Thank you for raising this pertinent issue. We have added “Use of young animals not representative for pathology” under disadvantages in Table 1: Rodent models for personalized medicine.
*The disappointing results of PM in clinical trials cannot entirely be attributed to the lack of preclinical models that recapitulate complete human disease phenotypes. Patients with neurodegenerative disease are often misdiagnosed, and are diagnosed at more advanced disease stages, characterized by major neurodegeneration. Clinical trials often include patients with advanced neurodegeneration and from different neurodegenerative disease entities due to misdiagnosis.
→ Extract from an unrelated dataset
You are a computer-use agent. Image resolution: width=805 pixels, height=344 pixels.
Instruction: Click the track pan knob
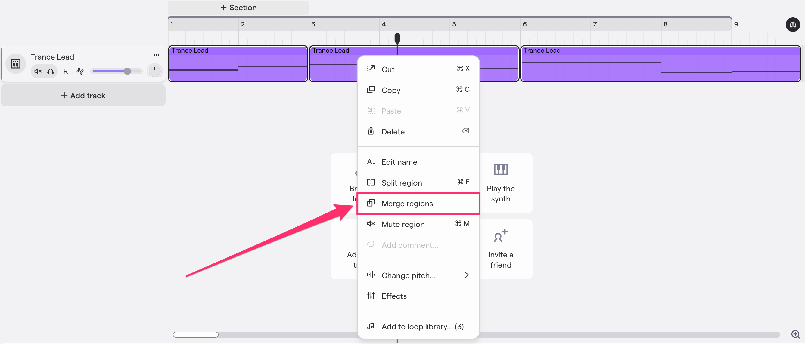[154, 71]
It is conceivable that PM or disease-specific disease-modifying treatment will appear less effective in a patient group that is characterized by major neurodegeneration and entails different neuropathological and clinical profiles. Consequently, poor patient selection may also contribute to disappointing results in clinical trials (PMID: 35204668). Further research towards biomarker development for early disease stratification will enable proper patient selection and identification of disease-specific treatment targets. Such research would also require the development of animal models that recapitulate the different human disease phenotypes (and not 'one-model-fits-all' approach). I believe a short paragraph on this topic would benefit this review
Thank you, this is an important point, and we have added the following paragraph on L 461-464: “The disappointing results of PM clinical trials cannot entirely be attributed to the lack of preclinical models that recapitulate human disease phenotypes. Continued efforts should be directed towards deep phenotyping of patients, and identification of reliable biomarkers to identify patient subgroups (doi: 10.1186/s41231-019-0050-7), as well as better definition of criteria for patient selection in clinical trials (doi: 10.3390/biom12020168).”